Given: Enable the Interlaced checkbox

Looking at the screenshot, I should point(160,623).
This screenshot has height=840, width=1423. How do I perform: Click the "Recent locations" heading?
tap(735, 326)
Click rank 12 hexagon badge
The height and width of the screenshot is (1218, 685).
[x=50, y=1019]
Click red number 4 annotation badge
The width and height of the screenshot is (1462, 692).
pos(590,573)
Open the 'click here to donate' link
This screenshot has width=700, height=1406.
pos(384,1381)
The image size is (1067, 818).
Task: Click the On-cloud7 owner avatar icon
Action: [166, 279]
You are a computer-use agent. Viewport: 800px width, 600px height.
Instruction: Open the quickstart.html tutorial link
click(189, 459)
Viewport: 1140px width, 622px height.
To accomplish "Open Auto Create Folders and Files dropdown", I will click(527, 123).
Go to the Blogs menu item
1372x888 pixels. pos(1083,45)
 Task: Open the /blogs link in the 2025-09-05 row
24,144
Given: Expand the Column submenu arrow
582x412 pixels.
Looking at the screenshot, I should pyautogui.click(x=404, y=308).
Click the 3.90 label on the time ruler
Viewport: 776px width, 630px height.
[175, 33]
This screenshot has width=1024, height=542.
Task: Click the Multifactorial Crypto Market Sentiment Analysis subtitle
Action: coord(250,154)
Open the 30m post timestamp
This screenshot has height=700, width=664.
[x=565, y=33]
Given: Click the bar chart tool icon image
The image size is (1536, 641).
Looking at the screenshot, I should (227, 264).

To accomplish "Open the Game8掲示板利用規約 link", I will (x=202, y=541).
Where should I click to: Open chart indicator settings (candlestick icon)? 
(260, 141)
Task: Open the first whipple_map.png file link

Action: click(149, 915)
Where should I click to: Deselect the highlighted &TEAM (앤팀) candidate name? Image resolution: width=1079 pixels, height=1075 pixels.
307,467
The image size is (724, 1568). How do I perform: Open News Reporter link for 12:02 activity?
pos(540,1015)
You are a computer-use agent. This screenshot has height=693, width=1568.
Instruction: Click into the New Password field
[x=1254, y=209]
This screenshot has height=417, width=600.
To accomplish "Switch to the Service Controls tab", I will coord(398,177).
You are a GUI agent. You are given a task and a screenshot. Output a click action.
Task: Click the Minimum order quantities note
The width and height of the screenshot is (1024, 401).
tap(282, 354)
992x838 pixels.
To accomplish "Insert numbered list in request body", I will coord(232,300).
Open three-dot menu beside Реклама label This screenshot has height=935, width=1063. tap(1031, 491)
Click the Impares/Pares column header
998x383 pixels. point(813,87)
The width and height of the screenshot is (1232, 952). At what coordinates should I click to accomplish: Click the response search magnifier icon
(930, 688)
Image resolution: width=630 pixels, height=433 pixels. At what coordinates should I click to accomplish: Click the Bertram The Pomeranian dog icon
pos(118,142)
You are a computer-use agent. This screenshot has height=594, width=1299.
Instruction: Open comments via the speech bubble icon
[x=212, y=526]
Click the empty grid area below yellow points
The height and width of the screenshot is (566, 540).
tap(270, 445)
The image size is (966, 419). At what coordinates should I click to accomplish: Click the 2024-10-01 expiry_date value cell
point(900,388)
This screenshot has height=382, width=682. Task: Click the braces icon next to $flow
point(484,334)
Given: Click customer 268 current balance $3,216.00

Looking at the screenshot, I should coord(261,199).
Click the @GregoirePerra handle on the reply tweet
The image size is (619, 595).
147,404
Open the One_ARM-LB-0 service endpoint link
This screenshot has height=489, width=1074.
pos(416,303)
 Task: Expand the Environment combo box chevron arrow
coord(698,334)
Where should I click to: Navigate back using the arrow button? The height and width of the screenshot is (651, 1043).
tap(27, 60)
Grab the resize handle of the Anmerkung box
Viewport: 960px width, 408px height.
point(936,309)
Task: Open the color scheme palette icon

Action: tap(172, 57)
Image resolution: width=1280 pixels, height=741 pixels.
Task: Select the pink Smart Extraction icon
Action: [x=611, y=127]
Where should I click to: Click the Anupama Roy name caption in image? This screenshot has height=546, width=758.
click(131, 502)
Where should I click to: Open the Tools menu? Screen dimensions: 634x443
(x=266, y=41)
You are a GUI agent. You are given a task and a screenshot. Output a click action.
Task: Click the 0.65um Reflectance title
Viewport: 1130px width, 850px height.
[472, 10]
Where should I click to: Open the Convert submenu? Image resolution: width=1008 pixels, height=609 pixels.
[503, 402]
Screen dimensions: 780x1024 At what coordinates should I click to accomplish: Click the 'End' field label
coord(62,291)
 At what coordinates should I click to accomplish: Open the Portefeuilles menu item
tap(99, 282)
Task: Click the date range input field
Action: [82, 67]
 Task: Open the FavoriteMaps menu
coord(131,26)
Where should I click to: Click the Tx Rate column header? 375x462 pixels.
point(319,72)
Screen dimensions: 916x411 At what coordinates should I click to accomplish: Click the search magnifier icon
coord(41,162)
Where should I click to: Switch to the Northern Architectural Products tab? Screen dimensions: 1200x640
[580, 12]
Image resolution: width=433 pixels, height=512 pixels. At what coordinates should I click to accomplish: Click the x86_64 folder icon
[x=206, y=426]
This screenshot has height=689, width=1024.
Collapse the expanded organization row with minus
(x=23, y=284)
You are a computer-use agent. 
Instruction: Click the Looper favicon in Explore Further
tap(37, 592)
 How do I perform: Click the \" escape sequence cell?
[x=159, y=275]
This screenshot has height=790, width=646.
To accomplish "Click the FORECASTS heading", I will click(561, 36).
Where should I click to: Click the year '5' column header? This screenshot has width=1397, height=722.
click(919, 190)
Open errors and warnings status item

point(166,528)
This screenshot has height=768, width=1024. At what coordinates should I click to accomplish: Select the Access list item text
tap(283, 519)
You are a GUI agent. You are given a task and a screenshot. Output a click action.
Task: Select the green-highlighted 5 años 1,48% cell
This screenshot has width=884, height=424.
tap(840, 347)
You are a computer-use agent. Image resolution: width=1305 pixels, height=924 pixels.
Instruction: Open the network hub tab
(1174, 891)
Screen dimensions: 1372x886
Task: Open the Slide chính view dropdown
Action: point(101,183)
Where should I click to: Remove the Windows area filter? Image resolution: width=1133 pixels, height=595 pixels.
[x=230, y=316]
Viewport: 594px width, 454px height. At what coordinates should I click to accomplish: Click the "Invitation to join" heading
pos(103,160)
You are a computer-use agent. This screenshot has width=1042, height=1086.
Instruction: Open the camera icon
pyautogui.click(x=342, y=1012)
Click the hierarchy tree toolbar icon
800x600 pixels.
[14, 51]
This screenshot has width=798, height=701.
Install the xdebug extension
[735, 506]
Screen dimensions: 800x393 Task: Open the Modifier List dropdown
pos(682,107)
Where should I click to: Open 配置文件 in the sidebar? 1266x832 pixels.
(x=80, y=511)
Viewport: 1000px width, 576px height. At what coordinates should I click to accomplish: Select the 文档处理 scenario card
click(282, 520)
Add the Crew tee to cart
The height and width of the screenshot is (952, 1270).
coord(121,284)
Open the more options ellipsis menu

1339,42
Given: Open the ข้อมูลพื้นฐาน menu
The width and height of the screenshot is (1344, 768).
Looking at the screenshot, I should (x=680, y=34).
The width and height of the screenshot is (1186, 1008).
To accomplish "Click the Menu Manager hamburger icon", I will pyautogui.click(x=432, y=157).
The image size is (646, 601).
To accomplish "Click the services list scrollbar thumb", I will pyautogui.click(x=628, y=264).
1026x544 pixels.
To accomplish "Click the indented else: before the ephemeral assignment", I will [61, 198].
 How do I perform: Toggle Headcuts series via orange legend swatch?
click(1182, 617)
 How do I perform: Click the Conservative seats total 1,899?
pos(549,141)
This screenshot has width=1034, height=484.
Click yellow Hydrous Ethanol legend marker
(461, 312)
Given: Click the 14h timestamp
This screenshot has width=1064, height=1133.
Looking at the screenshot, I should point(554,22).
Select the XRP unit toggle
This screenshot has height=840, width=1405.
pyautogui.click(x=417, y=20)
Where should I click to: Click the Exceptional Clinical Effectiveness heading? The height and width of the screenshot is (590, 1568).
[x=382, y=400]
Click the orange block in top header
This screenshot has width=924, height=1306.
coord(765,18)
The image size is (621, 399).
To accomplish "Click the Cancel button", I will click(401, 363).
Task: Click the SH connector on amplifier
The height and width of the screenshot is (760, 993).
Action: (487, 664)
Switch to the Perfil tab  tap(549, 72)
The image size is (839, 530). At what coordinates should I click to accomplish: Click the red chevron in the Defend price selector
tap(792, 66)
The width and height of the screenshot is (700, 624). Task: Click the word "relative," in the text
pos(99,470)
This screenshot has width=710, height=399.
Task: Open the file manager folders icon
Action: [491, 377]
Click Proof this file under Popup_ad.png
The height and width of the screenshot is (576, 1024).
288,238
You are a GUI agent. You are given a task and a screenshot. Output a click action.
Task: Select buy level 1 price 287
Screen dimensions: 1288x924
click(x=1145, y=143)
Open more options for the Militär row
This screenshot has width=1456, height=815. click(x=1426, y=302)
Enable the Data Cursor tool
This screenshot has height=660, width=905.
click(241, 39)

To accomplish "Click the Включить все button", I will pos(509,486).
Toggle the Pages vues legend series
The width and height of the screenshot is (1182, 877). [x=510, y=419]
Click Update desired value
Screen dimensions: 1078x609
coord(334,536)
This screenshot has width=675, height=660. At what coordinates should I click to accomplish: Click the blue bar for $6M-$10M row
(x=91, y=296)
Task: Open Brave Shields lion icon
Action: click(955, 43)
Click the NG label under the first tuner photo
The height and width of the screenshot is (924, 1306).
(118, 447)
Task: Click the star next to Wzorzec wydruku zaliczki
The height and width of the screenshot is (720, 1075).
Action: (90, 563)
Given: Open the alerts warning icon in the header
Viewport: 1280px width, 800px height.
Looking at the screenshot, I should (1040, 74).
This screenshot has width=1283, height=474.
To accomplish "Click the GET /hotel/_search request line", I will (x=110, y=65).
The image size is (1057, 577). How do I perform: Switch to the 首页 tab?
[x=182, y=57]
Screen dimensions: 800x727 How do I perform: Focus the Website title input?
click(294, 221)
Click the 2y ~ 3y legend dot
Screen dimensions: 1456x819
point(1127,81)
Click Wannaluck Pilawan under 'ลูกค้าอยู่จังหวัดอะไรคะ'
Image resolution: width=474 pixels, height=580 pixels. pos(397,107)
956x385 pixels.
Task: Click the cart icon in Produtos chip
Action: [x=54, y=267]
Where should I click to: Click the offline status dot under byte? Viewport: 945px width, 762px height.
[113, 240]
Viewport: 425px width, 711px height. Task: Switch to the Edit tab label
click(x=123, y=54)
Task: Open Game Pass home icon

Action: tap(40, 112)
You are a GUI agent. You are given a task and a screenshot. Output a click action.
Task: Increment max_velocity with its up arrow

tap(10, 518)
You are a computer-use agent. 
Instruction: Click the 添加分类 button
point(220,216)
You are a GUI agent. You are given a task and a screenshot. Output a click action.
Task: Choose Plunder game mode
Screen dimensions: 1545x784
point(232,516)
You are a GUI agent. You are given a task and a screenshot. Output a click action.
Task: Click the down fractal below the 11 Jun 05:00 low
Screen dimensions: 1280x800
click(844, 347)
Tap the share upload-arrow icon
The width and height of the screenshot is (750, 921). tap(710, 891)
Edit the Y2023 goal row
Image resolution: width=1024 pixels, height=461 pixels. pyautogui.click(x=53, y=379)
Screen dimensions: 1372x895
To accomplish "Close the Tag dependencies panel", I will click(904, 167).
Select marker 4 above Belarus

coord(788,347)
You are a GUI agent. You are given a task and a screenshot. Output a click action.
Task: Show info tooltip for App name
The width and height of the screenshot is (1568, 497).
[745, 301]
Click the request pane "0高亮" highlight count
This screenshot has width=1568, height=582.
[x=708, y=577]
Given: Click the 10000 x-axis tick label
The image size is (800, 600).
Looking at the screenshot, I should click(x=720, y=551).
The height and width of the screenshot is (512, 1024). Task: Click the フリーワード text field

**WHAT TO PRODUCE**
Respond with only the number of lines above that include the string "computer".

**EXERCISE RESULT**
7